(Saved entries)
##############################

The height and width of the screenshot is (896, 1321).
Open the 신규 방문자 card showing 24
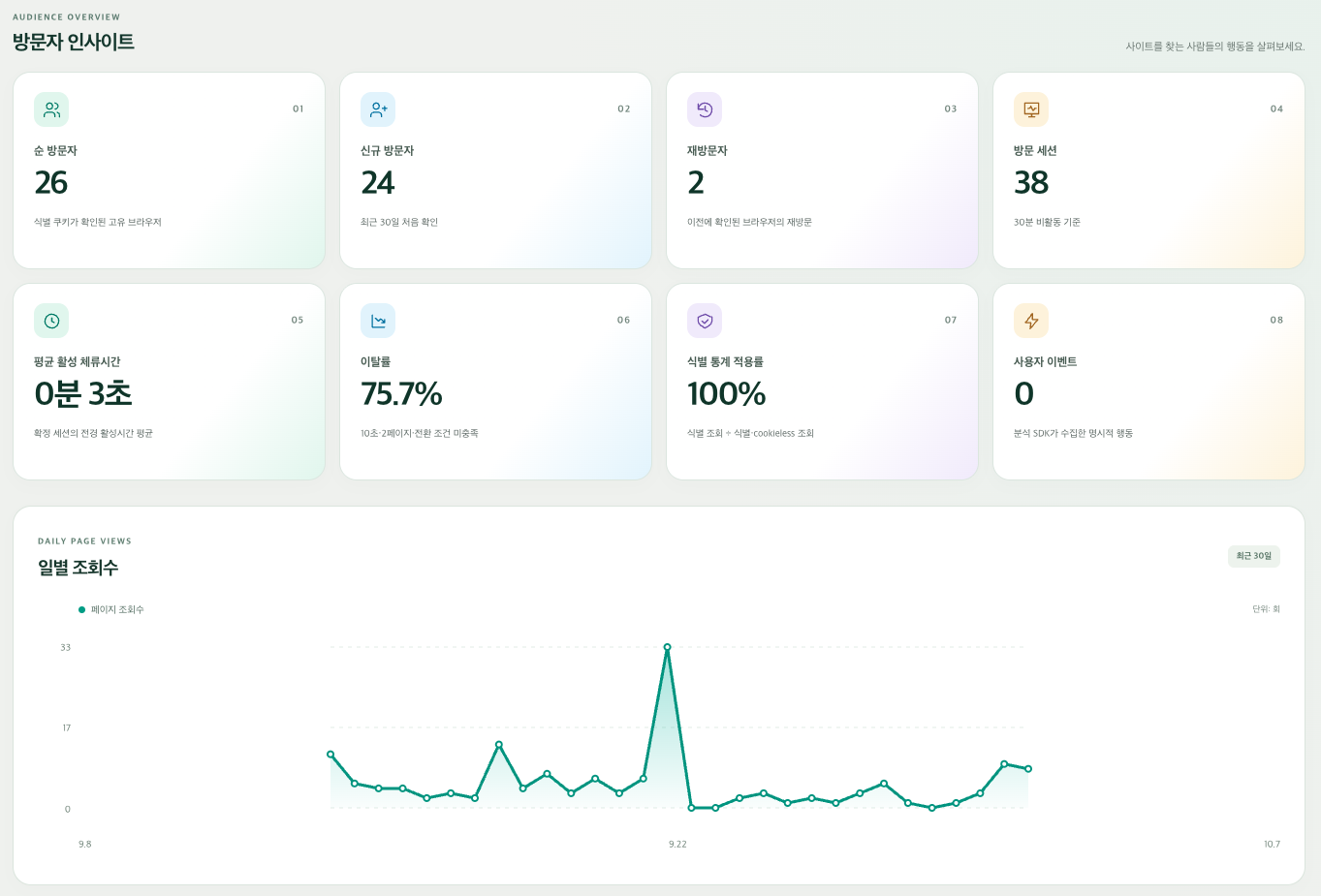495,170
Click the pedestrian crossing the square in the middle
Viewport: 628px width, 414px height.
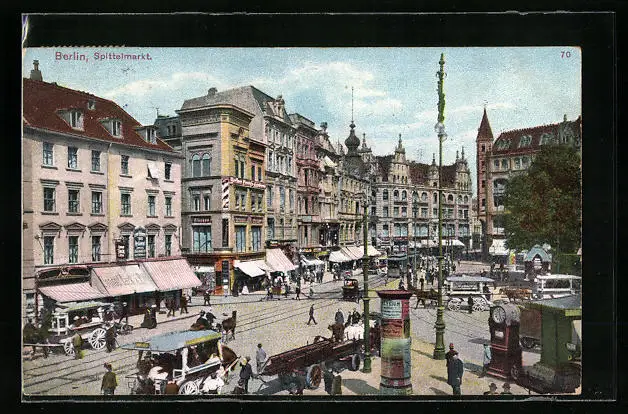point(312,315)
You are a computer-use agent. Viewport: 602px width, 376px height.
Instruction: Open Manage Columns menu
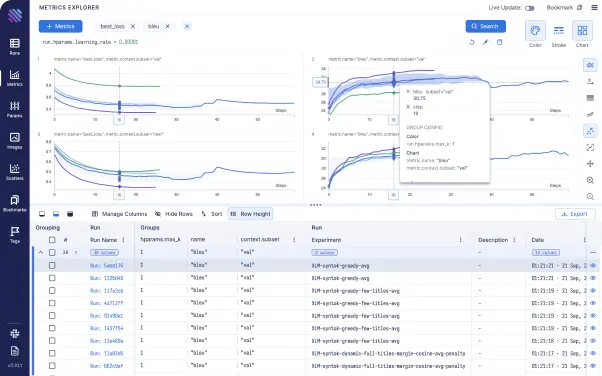click(119, 214)
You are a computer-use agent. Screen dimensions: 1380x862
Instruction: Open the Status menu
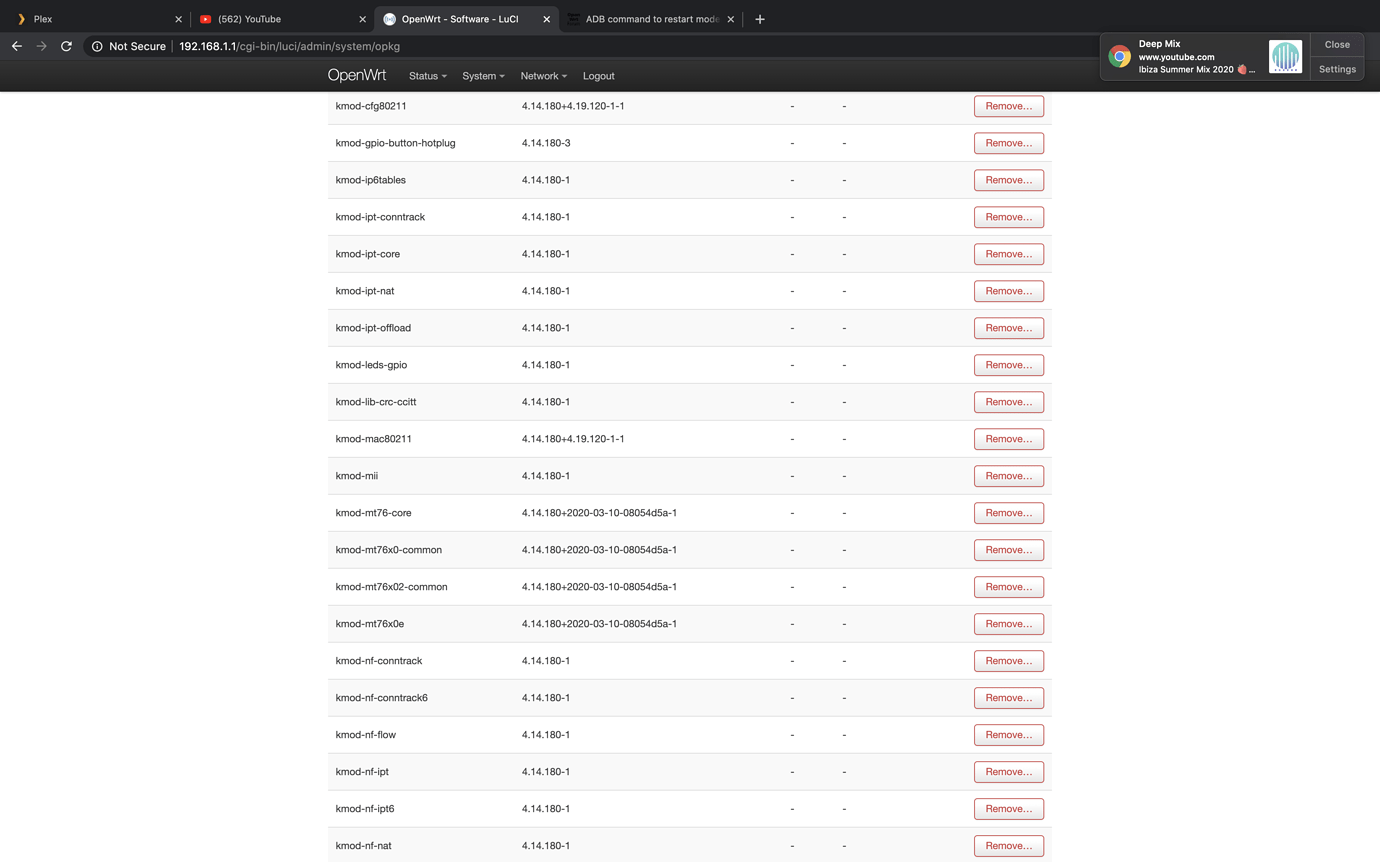427,76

##############################

## Brief
The answer must be every line from the entries above that holds the string "computer".

## Response for this exercise
You are a computer-use agent. Viewport: 602px width, 376px height.
You are a computer-use agent. Screen dimensions: 1380x862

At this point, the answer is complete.